On 1/29/13 11:46 PM, Bron Gondwana wrote:
> Hi All,
>
> I'm trying to understand why my ext4 filesystem is creating highly fragmented files even though it's only just over 50% full.

It's at least possible that freespace is very fragmented; you could try the "e2freefrag" command to see.

<backgroun>

> Now we've got some background, let's create two files using the fallocate command line tool, and see where the blocks wound up. This mirrors exactly the behaviour we have seen with both using posix_fallocate to pre-allocate space, or just using seek and writev to write individual records out to the file. Except with the slower writes of a real application, we get closer to 9000 extents for a file this size.
>
> [brong@imap14 conf]$ fallocate -l 20m testfile
> [brong@imap14 conf]$ fallocate -l 20m testfile2
> [brong@imap14 conf]$ filefrag testfile
> testfile: 421 extents found
> [brong@imap14 conf]$ filefrag testfile2
> testfile2: 306 extents found
>
> Now looking at the verbose output, we can see that there are many extents of just 3 or 4 blocks:
>
> [brong@imap14 conf]$ filefrag -v testfile | awk '{print $5}' | sort -n | uniq -c | head
> 2
> 1 is
> 1 length
> 1 unwritten
> 6 3
> 10 4
> 6 5
> 5 6
> 3 7
> 1 8

But longer extents too, right:

$ filefrag -v testfile | awk '{print $5}' | sort -n | uniq -c | tail
1 162
1 164
1 179
1 188
1 215
1 231
1 233
1 255
1 322
1 357

> Yet looking at the next file,
>
> [brong@imap14 conf]$ filefrag -v testfile2 | awk '{print $5}' | sort -n | uniq -c | tail
> 1 173
> 1 175
> 1 178
> 1 184
> 1 187
> 1 189
> 1 194
> 1 289
> 1 321
> 1 330
>

and presumably shorter extents at the beginning?

So it sounds like both files are a mix of long & short extents.

> There are multiple extents of hundreds of blocks in length. Why weren't they used in allocating the first file?

I'm not sure, offhand. But just to be clear, while contiguous allocations are usually a nice side-effect of fallocate, nothing at all guarantees it. It only guarantees that you'll have that space available for future writes.

Still, it'd be interesting to figure out why the allocator is behaving this way.
It'd be interesting to see the freefrag info, the allocator might really be in scavenger mode.

-Eric

> This filesystem is quite busy all the time. There are hundreds of imapd processes all locking and writing to it, including a lot of fdatasync and fsync calls. During the time it took to run this command, there would have been multiple fsyncs. I can't see why that would affect the allocator in this way for a single fallocate call though.
>
> Regards,
>
> Bron.



2013-01-30 06:35:14

by Bron Gondwana

[permalink] [raw]
Subject: Re: fallocate creating fragmented files

On Wed, Jan 30, 2013, at 05:05 PM, Eric Sandeen wrote:
> On 1/29/13 11:46 PM, Bron Gondwana wrote:
> > Hi All,
> >
> > I'm trying to understand why my ext4 filesystem is creating highly fragmented files even though it's only just over 50% full.
>
> It's at least possible that freespace is very fragmented; you could try the "e2freefrag" command to see.

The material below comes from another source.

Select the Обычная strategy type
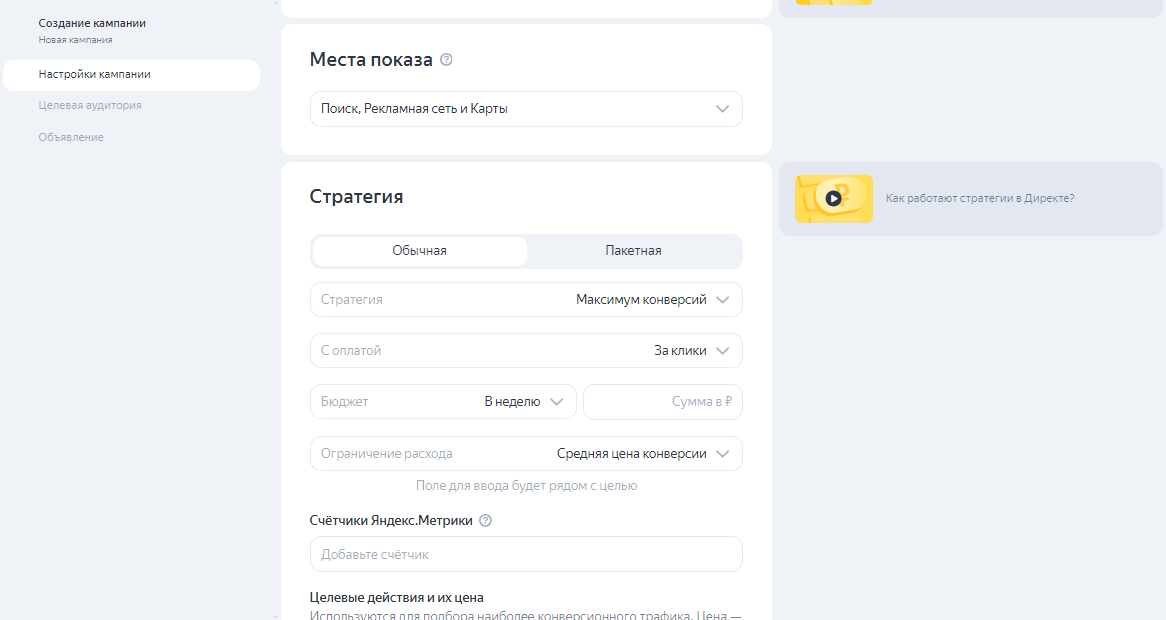pos(420,251)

[brong@imap14 ~]$ e2freefrag /dev/md0
Device: /dev/md0
Blocksize: 1024 bytes
Total blocks: 62522624
Free blocks: 26483551 (42.4%)

Min. free extent: 1 KB
Max. free extent: 757 KB
Avg. free extent: 14 KB
Num. free extent: 1940838

HISTOGRAM OF FREE EXTENT SIZES:
Extent Size Range : Free extents Free Blocks Percent
1K... 2K- : 538480 538480 2.03%
2K... 4K- : 362189 870860 3.29%
4K... 8K- : 321158 1681591 6.35%
8K... 16K- : 268848 2934959 11.08%
16K... 32K- : 210746 4697440 17.74%
32K... 64K- : 151755 6738418 25.44%
64K... 128K- : 63761 5512870 20.82%
128K... 256K- : 20563 3552580 13.41%
256K... 512K- : 3308 1047995 3.96%
512K... 1024K- : 30 17615 0.07%

> > Now looking at the verbose output, we can see that there are many extents of just 3 or 4 blocks:
> >
> > [brong@imap14 conf]$ filefrag -v testfile | awk '{print $5}' | sort -n | uniq -c | head
> > 2
> > 1 is
> > 1 length
> > 1 unwritten
> > 6 3
> > 10 4
> > 6 5
> > 5 6
> > 3 7
> > 1 8
>
> But longer extents too, right:
>
> $ filefrag -v testfile | awk '{print $5}' | sort -n | uniq -c | tail
> 1 162
> 1 164
> 1 179
> 1 188
> 1 215
> 1 231
> 1 233
> 1 255
> 1 322
> 1 357
>
> > Yet looking at the next file,
> >
> > [brong@imap14 conf]$ filefrag -v testfile2 | awk '{print $5}' | sort -n | uniq -c | tail
> > 1 173
> > 1 175
> > 1 178
> > 1 184
> > 1 187
> > 1 189
> > 1 194
> > 1 289
> > 1 321
> > 1 330
> >
>
> and presumably shorter extents at the beginning?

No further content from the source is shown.